The fearsome tiger shark is not the shore-hugging beast scientists long believed, according to a new study by Nova Southeastern University's Guy Harvey Research Institute in Florida. The study tracked several of the fish over a two-year period and recorded them crisscrossing oceans and, in one case, logging more than 27,000 miles – this might be the longest track ever recorded for any shark – in both coastal and open waters.
Tiger sharks were thought to be a species that preferred the coast as opposed to the open sea, but these new trackings, which were observed by way of satellite–read tags, revealed that the sharks travel over 4,660 miles, round–trip, each year between the coral reefs of the Caribbean and the open waters of the mid–North Atlantic.
Don't stop with reading the story - visit nova.edu to actually look at the tracking history for tiger sharks and 14 other projects!

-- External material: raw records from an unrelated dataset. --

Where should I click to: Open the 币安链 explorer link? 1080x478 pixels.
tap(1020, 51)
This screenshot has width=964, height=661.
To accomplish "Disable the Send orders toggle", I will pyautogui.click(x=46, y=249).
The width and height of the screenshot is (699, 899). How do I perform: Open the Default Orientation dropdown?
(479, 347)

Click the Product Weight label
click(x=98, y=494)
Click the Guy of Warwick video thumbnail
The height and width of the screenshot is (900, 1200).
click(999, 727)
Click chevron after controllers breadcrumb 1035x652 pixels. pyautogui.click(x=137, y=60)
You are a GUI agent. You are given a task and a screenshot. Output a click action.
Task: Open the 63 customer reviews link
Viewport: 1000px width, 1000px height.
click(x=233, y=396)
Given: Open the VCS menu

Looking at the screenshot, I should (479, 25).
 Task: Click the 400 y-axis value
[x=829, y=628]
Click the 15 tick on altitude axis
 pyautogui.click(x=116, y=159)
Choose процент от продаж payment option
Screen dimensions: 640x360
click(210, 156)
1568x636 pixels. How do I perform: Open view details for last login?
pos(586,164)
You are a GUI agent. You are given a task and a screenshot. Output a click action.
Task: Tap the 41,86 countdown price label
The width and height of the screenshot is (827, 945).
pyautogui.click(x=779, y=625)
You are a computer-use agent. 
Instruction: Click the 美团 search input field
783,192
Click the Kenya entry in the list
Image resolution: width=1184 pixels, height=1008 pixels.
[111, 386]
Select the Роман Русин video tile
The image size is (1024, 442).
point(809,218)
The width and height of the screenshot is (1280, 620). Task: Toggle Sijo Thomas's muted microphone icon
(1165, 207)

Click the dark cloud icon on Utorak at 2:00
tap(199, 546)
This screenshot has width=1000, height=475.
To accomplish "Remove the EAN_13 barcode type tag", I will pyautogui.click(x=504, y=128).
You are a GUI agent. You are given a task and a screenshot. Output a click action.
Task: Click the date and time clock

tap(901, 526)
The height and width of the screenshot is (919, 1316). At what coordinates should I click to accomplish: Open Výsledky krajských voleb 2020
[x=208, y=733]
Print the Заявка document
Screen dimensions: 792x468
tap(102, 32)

(Score: 1, Interesting) by Anonymous Coward on Sunday June 21 2015, @04:49AM
> Personally, I don't think it matters much which kind of shark is stalking you. They are all meat eaters
You watch too much shark week.
There are hundreds of species of shark. Only a handful of them are even going to consider an adult human as prey. Just because a shark's mouth might physically be big enough to bite an arm doesn't mean it is interested in doing so unless extremely stressed, like defending its territory.